● **Problem description**:
Print the stretch of the passage on string-index backends from "The automaton provably" through "al. (2001, 2005).", copying it word for word.

● **Selected passage**:
»»

The automaton provably has `≤ 2·∣T∣ − 1` states and `≤ 3·∣T∣ − 4` transitions for text `T`, giving `O(∣T∣)` construction and `O(∣q∣)` substring queries. The **Scdawg** backend is a *symmetric compact* refinement that adds left-extension edges for bidirectional search at ~20–30% fewer states. — Blumer et al. (1985); Crochemore (1986); Inenaga et al. (2001, 2005).

### Complexity & memory at a glance

Let `∣q∣` = query length, `N` = number of terms, `n` = total indexed size in units. Every backend
answers membership in `O(∣q∣)`, **independent of `N`** — they diverge on updates and footprint
(bytes/state are approximate, order-of-magnitude):

| Backend              | Lookup                   | Insert           | Remove           | ~Bytes/state  | Construction               |
|----------------------|--------------------------|------------------|------------------|---------------|----------------------------|
| **DoubleArrayTrie**  | `O(∣q∣)`               | append-only      | —                | ~8            | `O(N log N)` (sort + pack) |
| **DynamicDawg**      | `O(∣q∣)`               | `O(∣q∣ log n)` | `O(∣q∣ log n)` | ~25–32        | incremental + minimize     |
| **SuffixAutomaton**  | `O(∣q∣)` *(substring)* | `O(1)` amortized | `O(n)` rebuild   | ~40–50        | `O(n)` online              |
| **Scdawg**           | `O(∣q∣)` *(substring)* | build-once       || ~30–40        | `O(n)`                     |
| **PersistentARTrie** | `O(∣q∣)` + I/O         | `O(∣q∣)` + I/O | `O(∣q∣)` + I/O | ~30–50 + disk | incremental                |

The double-array trie's `O(N log N)` build buys the cheapest, most cache-resident lookup; the DAWG
family trades a `log n` insert factor for runtime mutation **and** suffix sharing; the suffix automaton
spends ~2× the memory to answer *substring* (not just prefix) queries; the persistent ART adds a bounded,
path-compressed number of disk I/Os per level.

««

● **Data excerpts**:
»»

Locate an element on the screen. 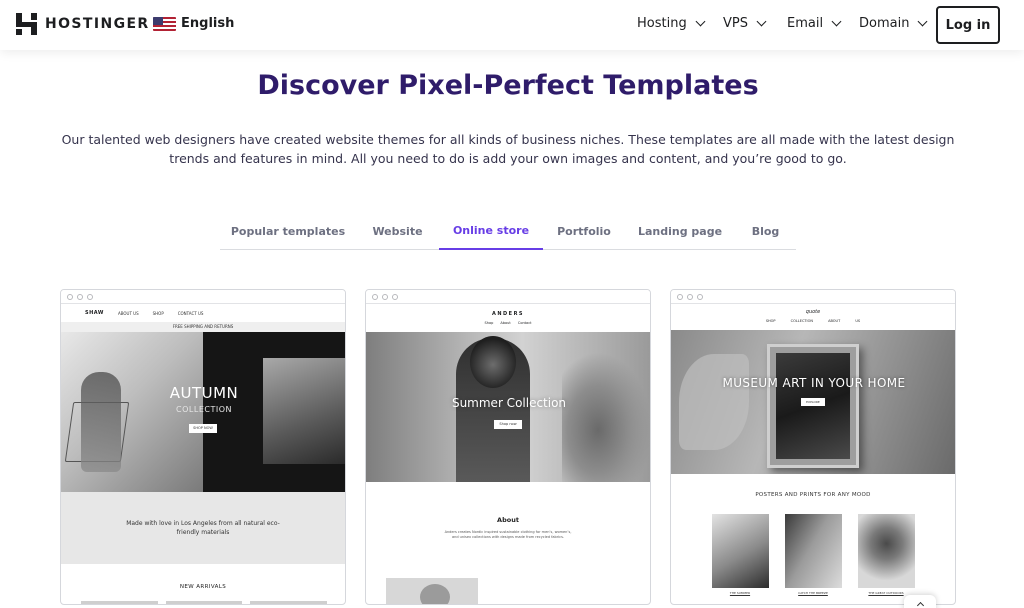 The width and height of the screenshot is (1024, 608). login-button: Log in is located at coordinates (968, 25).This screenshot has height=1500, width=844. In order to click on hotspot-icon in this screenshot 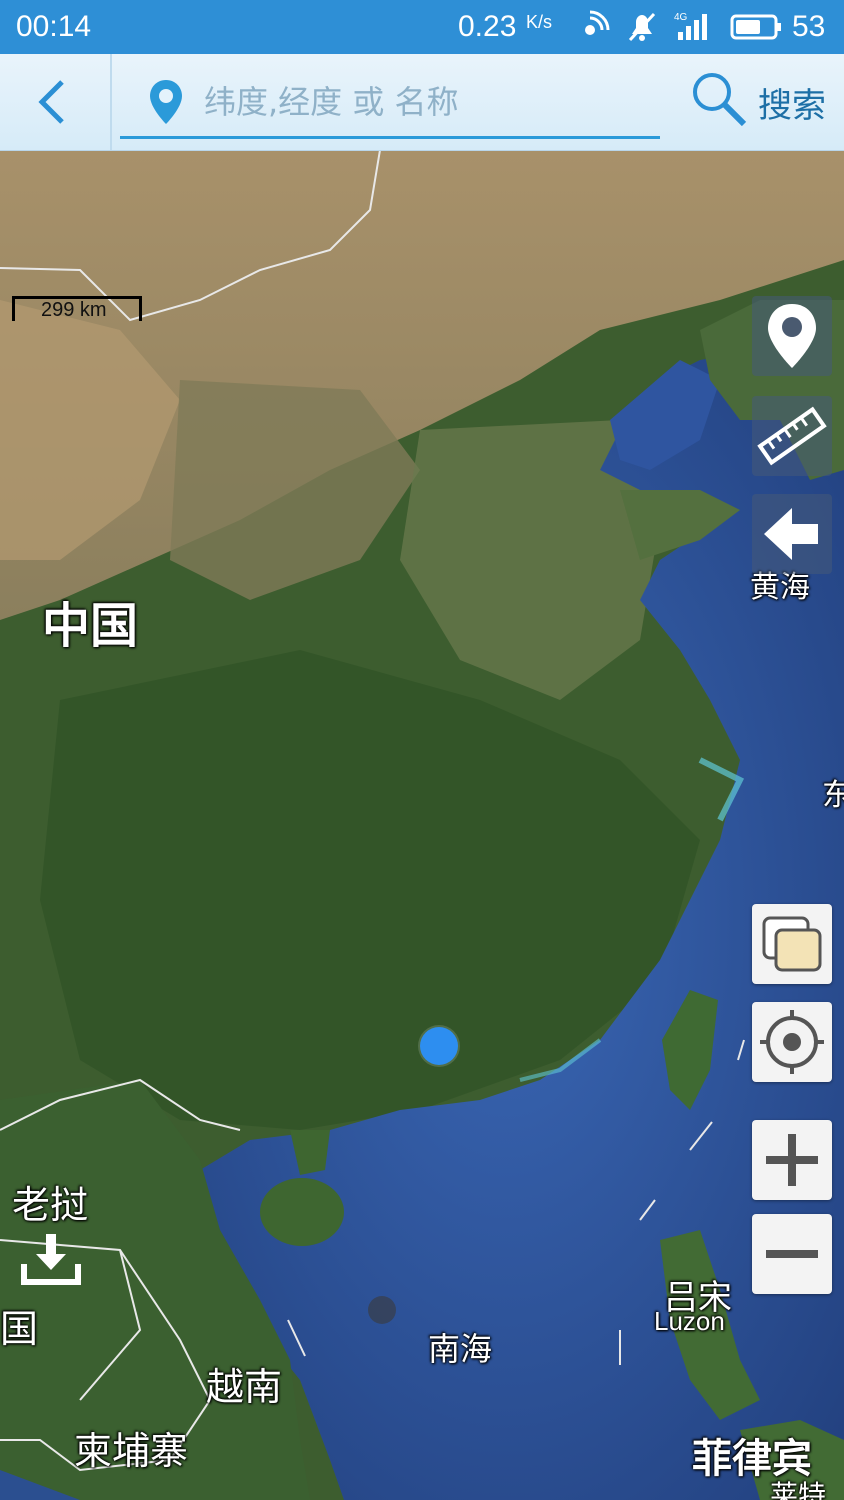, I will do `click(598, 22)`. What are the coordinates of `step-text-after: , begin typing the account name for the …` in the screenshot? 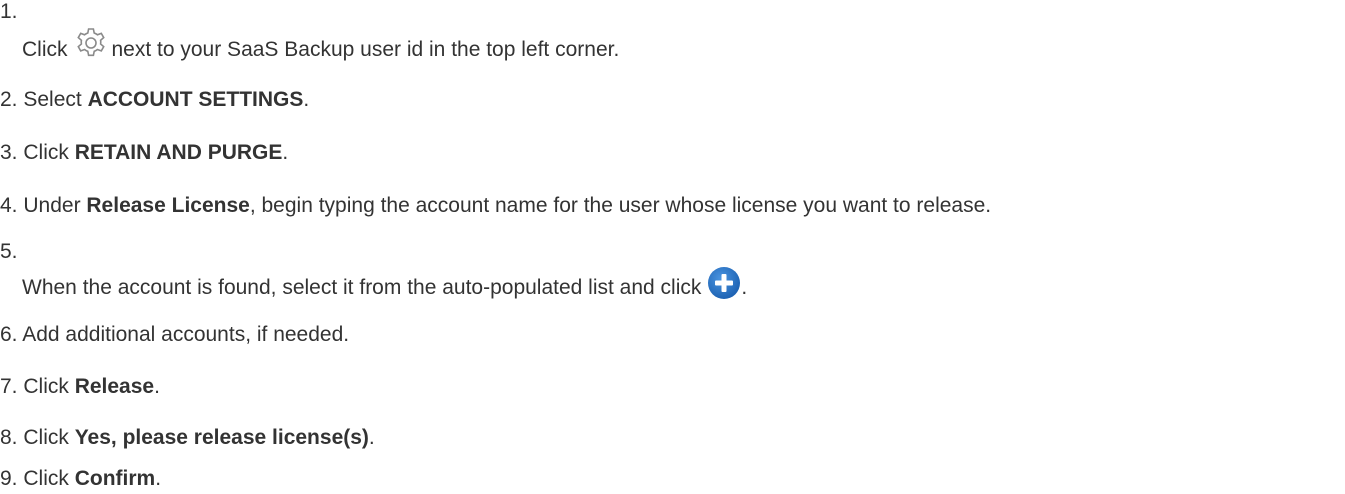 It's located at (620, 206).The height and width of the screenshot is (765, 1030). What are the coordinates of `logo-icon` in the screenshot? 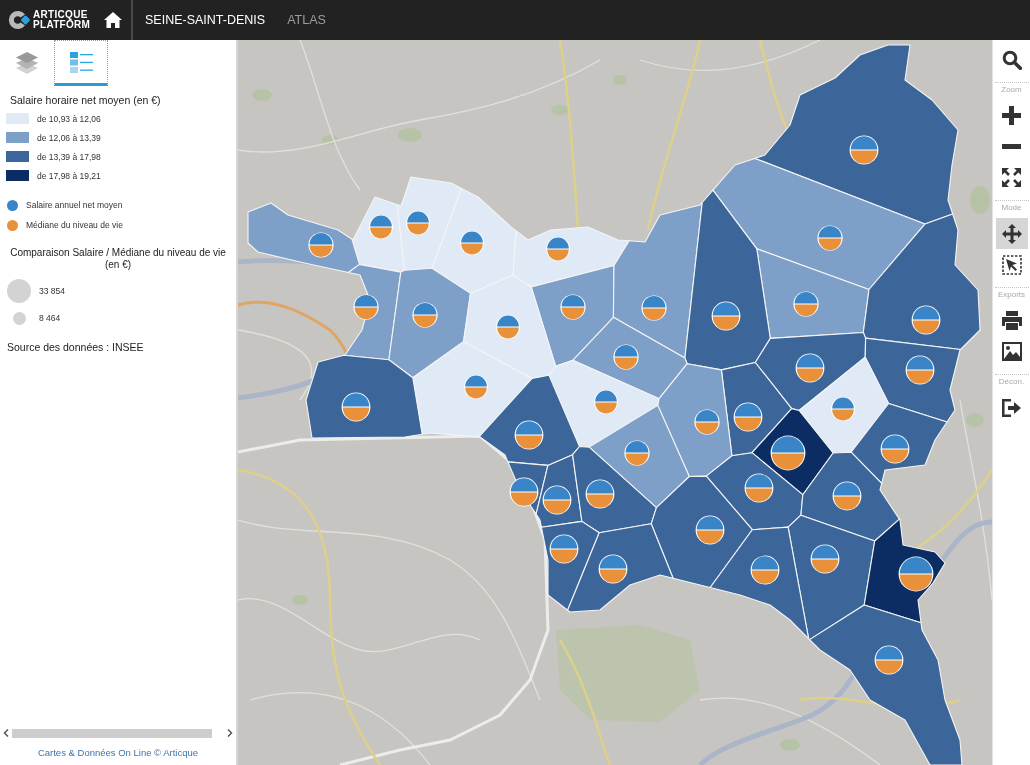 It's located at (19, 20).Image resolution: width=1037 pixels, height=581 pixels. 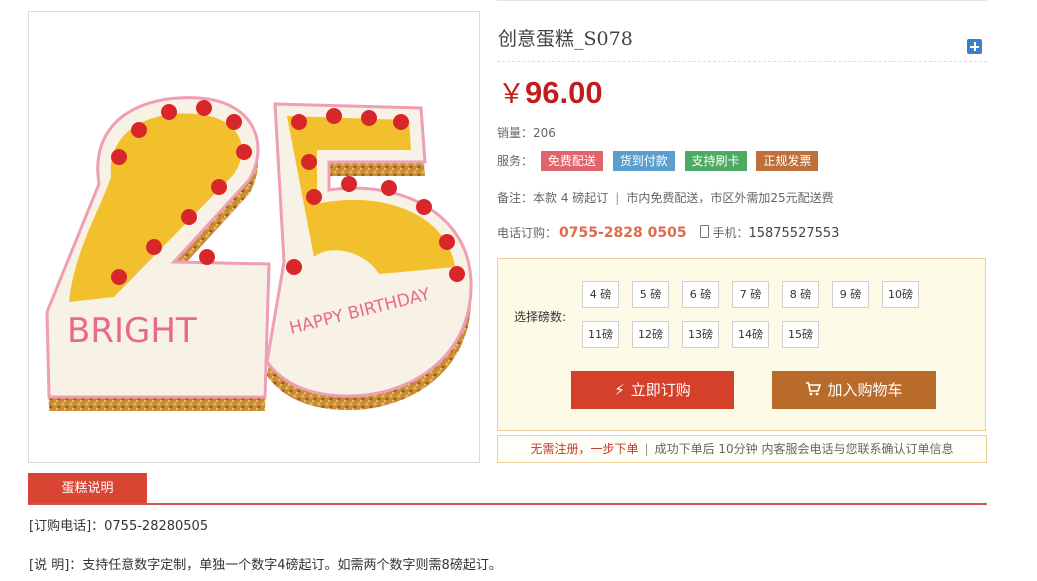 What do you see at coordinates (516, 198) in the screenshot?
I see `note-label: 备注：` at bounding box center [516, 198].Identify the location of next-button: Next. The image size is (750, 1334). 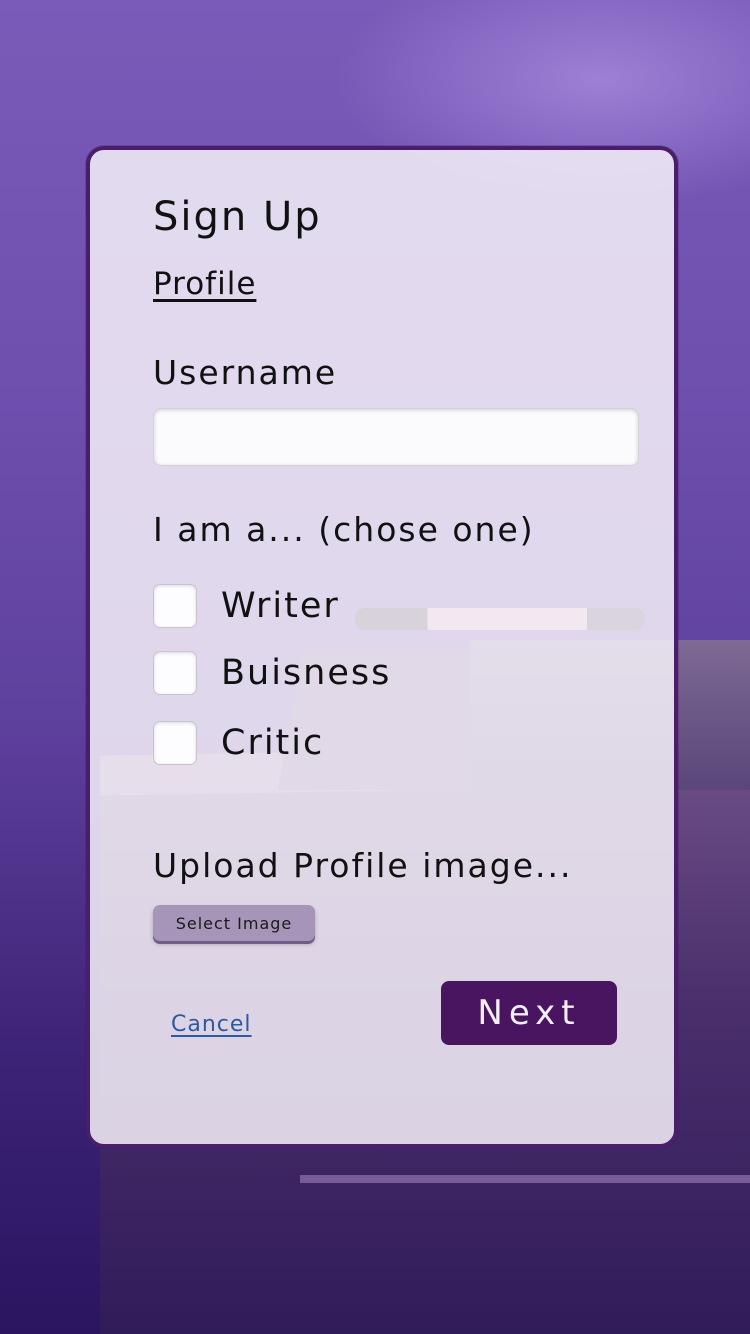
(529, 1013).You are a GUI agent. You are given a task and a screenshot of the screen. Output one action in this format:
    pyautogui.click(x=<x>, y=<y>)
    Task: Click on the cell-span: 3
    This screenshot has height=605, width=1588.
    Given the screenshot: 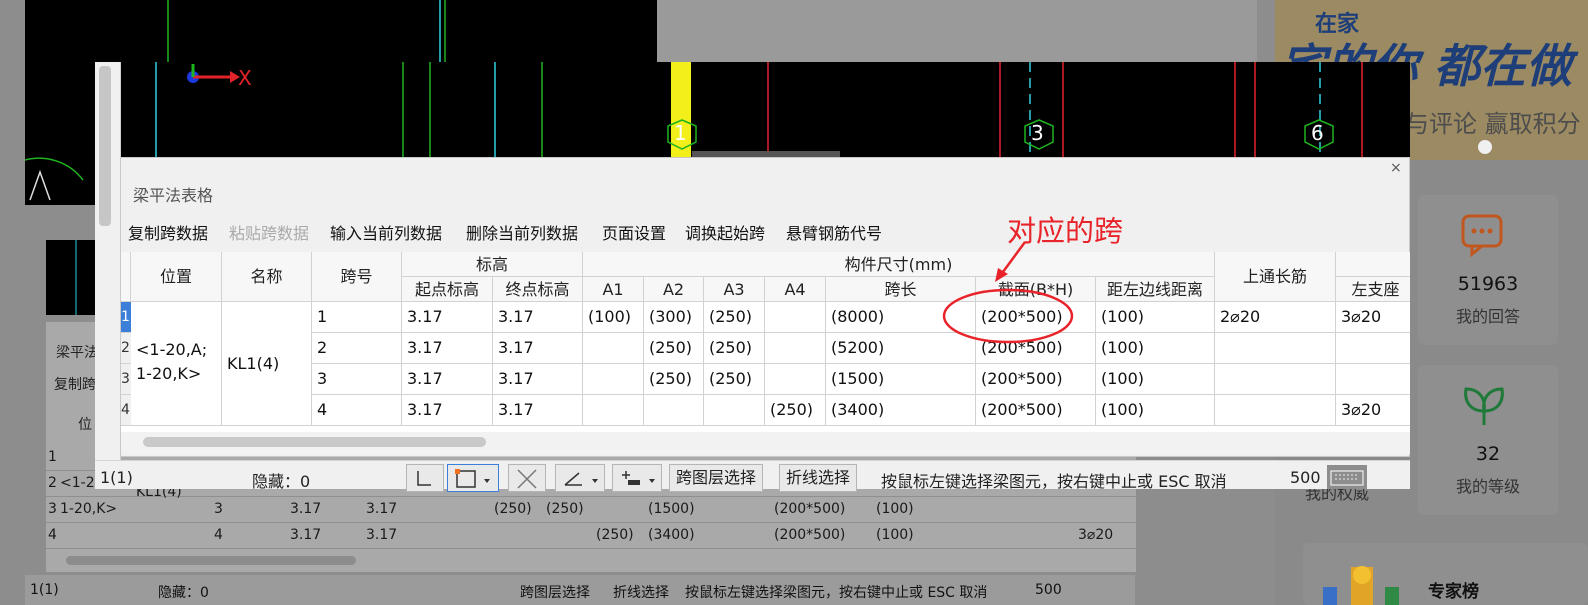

««

● **Exercise answer**:
The automaton provably has `≤ 2·∣T∣ − 1` states and `≤ 3·∣T∣ − 4` transitions for text `T`, giving `O(∣T∣)` construction and `O(∣q∣)` substring queries. The **Scdawg** backend is a *symmetric compact* refinement that adds left-extension edges for bidirectional search at ~20–30% fewer states. — Blumer et al. (1985); Crochemore (1986); Inenaga et al. (2001, 2005).